蚜虫是重要的农业害虫，EβF是蚜虫报警信息素的主要成份，可趋避蚜虫并吸引天敌。植物中表达EβF合成酶基因以催化FPP合成EβF是控制蚜虫危害的重要策略，但仍存在两个问题：一是细胞质FPP供应量不足；二是质体尽管有足够的前体合成FPP，但FPP合成酶缺失或者催化效率低，导致植物EβF释放量偏低。申请者前期分离了薄荷EβF合成酶基因MaβFS1、拟南芥FPP合成酶基因Tafps1及水稻rbc S启动子，并从小麦分离到可以介导蛋白定位于叶绿体的转导肽CTP。在此基础上，本项目拟分别在烟草细胞质及叶绿体中表达单价基因MaβFS1、双价基因Tafps1和MaβFS1、以及使用不同启动子获得不同的转基因植株，通过系统比较不同转基因植株中EβF及其它萜类化合物的释放量及其与抗蚜性水平的关系，进而筛选出提高植物EβF释放量控制蚜虫危害的最佳策略。

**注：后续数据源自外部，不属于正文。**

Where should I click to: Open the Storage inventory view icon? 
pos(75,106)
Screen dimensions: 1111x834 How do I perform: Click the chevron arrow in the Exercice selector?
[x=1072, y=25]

此项目为EβF合成酶基因在其它作物中的高效抗蚜育种提供依据。

EβF合成酶可催化植物细胞质中的FPP合成EβF，植物中表达该基因可减轻蚜虫危害。研究表明受体植物细胞质中FPP供应量不足造成EβF释放量偏低，影响蚜虫防治效果。在前期研究的基础上，本项目：1）利用CaMV 35S启动子，创制了细胞质及叶绿体中表达单价基因MaβFS1、双价基因AtFPS1和MaβFS1的烟草植株；2）利用水稻rbc S启动子，创制了细胞质及叶绿体中表达单价基因MaβFS1、双价基因AtFPS1和MaβFS1的烟草植株；3) 通过GC-MS分析和抗蚜鉴定，系统比较了不同类型转基因植株中EβF释放量及抗蚜水平。结果表明，水稻rbcS基因启动子可驱动EβF合成酶基因在烟草绿色组织中特异表达，与CaMV 35S的同类型转基因植株相比，启动子对转基因植株的EβF释放量没有明显影响。叶绿体中同时表达AtFPS1和MaβFS1，利用AtFPS1催化叶绿体内的IPP和DMAPP合成FPP，可显著提高烟草幼苗的EβF释放量。叶绿体中表达双价基因的烟草幼苗可以趋避蚜虫，而其它类型的烟草植株驱蚜效果不显著。本项目的研究结果为EβF合成酶基因在其它农作物中的转基因抗蚜育种提供了策略，即将EβF的代谢途径从细胞质转移至质体，在质体中同时表达EβF和FPP合成酶基因。